What you have to do: Pull out each line of the listing below that contains the string "width". Only matches with the same capitalization count.

Saved items:

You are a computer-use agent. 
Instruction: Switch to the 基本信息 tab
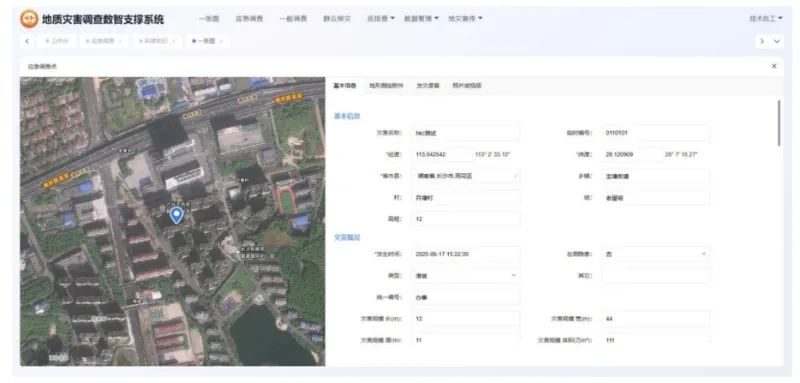(x=345, y=86)
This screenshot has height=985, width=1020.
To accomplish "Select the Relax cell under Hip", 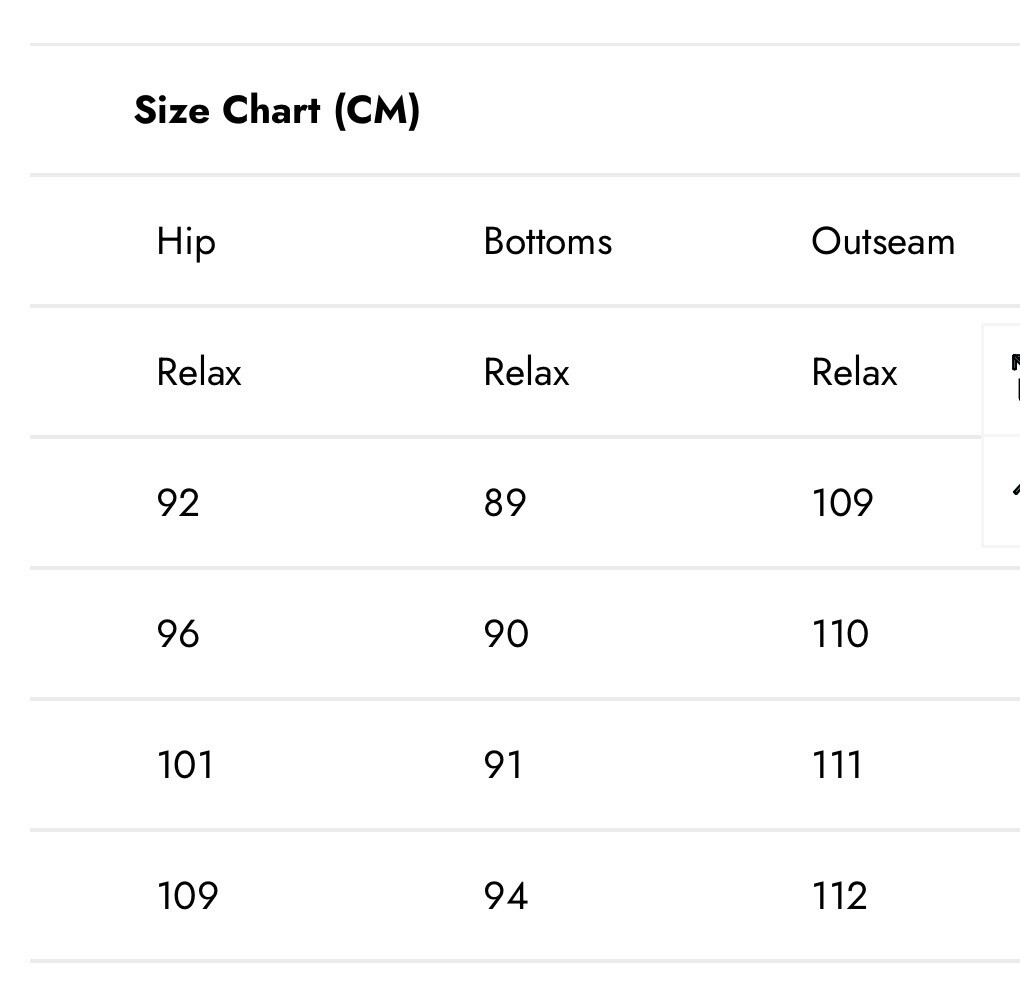I will (199, 373).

Full solution:
This screenshot has height=985, width=1020.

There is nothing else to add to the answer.